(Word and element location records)

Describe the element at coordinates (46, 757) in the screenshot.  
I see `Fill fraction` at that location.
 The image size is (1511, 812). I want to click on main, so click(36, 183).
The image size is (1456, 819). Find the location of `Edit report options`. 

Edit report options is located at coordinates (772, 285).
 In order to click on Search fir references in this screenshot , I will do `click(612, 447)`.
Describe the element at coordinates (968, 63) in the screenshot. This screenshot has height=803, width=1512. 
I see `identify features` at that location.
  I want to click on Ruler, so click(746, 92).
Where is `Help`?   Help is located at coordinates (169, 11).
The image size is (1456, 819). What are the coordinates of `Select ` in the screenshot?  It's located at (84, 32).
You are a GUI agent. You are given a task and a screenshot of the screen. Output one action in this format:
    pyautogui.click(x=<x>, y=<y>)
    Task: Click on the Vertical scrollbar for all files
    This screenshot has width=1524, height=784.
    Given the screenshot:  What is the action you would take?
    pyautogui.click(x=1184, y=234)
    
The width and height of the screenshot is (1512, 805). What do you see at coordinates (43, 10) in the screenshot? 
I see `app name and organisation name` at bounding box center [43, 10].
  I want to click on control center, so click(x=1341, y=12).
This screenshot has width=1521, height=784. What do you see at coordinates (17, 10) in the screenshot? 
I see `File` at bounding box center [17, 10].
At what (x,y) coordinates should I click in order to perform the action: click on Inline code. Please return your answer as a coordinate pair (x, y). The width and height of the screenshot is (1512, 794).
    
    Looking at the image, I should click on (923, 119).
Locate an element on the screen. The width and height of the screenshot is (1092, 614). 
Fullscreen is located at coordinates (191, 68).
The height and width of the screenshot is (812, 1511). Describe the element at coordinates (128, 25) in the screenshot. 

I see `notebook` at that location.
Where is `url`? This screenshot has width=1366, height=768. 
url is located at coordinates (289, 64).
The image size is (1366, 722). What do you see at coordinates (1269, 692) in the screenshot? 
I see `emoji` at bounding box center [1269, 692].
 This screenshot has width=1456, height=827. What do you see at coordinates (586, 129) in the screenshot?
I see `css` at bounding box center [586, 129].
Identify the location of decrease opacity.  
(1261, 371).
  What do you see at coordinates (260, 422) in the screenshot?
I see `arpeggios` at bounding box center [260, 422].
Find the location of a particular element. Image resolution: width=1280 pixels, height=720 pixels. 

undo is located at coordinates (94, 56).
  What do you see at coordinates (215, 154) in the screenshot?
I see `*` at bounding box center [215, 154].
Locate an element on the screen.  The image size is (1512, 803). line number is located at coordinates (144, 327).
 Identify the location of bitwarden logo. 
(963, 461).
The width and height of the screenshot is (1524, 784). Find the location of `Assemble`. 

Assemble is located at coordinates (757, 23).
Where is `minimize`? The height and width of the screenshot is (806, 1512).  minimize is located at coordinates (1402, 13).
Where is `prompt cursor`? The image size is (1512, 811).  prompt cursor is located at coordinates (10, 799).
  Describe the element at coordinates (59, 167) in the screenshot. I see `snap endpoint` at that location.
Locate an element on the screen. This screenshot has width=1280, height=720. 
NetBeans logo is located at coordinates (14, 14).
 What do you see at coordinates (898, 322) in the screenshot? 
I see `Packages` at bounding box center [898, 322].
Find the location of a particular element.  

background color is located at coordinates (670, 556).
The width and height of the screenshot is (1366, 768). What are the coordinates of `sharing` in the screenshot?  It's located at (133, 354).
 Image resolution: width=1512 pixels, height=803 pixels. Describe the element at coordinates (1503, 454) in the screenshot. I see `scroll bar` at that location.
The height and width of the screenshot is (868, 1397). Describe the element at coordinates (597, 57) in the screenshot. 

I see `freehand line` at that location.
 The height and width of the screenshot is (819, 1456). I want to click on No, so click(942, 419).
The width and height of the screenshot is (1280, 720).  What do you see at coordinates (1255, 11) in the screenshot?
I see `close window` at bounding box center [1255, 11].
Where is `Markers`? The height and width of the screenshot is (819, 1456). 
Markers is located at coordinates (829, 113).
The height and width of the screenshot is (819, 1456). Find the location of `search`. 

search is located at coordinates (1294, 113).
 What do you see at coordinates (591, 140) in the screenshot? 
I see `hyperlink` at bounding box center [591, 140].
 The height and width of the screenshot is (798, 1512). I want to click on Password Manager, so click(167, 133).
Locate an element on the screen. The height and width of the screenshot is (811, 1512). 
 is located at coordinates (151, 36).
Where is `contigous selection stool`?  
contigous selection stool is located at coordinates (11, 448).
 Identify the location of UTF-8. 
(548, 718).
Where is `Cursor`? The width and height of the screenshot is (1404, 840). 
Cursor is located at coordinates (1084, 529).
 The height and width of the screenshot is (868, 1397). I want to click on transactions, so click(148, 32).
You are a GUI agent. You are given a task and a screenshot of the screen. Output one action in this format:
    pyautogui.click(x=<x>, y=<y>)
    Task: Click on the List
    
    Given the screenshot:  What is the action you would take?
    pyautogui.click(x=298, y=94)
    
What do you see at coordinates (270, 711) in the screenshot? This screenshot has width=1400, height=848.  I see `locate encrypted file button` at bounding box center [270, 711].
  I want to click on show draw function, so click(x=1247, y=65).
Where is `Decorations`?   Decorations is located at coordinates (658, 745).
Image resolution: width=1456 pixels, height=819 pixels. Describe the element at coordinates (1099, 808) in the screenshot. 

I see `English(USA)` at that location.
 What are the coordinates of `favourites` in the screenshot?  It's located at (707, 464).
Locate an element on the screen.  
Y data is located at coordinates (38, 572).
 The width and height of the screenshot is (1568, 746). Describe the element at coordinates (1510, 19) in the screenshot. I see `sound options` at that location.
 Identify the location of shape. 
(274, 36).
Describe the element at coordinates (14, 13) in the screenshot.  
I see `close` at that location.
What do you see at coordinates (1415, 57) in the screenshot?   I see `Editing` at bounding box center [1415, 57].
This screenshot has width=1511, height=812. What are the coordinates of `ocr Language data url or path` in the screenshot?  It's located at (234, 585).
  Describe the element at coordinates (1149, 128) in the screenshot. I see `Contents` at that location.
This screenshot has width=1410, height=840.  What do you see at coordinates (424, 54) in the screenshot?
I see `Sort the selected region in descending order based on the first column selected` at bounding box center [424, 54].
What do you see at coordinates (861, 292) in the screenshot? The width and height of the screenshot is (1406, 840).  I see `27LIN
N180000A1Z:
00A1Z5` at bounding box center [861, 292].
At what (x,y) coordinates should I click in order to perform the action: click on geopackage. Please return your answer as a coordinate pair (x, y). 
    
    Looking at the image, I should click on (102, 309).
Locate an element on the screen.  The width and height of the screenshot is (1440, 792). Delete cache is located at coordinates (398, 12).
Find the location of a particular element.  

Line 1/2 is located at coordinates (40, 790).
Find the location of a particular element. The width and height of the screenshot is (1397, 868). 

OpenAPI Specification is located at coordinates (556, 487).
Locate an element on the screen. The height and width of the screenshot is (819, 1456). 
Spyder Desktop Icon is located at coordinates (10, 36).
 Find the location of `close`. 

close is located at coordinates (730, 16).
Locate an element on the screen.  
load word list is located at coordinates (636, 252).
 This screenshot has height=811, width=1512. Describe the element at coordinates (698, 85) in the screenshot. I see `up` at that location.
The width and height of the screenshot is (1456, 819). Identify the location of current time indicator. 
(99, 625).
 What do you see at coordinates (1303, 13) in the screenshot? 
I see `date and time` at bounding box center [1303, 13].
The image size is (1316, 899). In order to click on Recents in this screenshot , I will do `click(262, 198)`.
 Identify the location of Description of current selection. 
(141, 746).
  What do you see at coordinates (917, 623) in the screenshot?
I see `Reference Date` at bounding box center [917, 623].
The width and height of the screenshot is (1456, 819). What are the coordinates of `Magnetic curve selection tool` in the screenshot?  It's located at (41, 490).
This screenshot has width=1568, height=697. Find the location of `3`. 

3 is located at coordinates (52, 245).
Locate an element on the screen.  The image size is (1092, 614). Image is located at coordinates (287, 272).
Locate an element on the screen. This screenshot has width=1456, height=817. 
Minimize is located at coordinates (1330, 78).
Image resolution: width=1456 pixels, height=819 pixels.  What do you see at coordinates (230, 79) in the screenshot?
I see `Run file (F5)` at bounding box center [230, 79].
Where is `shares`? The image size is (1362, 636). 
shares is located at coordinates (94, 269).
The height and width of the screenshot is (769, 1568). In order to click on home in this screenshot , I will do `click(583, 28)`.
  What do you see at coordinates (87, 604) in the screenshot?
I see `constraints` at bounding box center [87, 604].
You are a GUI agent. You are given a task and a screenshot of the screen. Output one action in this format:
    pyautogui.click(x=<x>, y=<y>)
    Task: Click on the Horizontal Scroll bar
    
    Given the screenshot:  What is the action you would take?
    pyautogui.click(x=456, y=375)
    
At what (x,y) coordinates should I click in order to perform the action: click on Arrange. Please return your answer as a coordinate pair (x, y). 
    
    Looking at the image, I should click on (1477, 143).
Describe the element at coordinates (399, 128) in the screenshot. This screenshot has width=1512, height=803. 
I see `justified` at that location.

### WHAT YOU HAVE TO DO
Rewrite the part of the records that opens with the line containing "What do you see at coordinates (87, 604)" and closes with the line containing "Looking at the image, I should click on (1477, 143).", swapping "Arrange" for "Align" and changing nothing else.

### FINAL ANSWER
  What do you see at coordinates (87, 604) in the screenshot?
I see `constraints` at bounding box center [87, 604].
You are a GUI agent. You are given a task and a screenshot of the screen. Output one action in this format:
    pyautogui.click(x=<x>, y=<y>)
    Task: Click on the Horizontal Scroll bar
    
    Given the screenshot:  What is the action you would take?
    pyautogui.click(x=456, y=375)
    
At what (x,y) coordinates should I click in order to perform the action: click on Align. Please return your answer as a coordinate pair (x, y). 
    
    Looking at the image, I should click on (1477, 143).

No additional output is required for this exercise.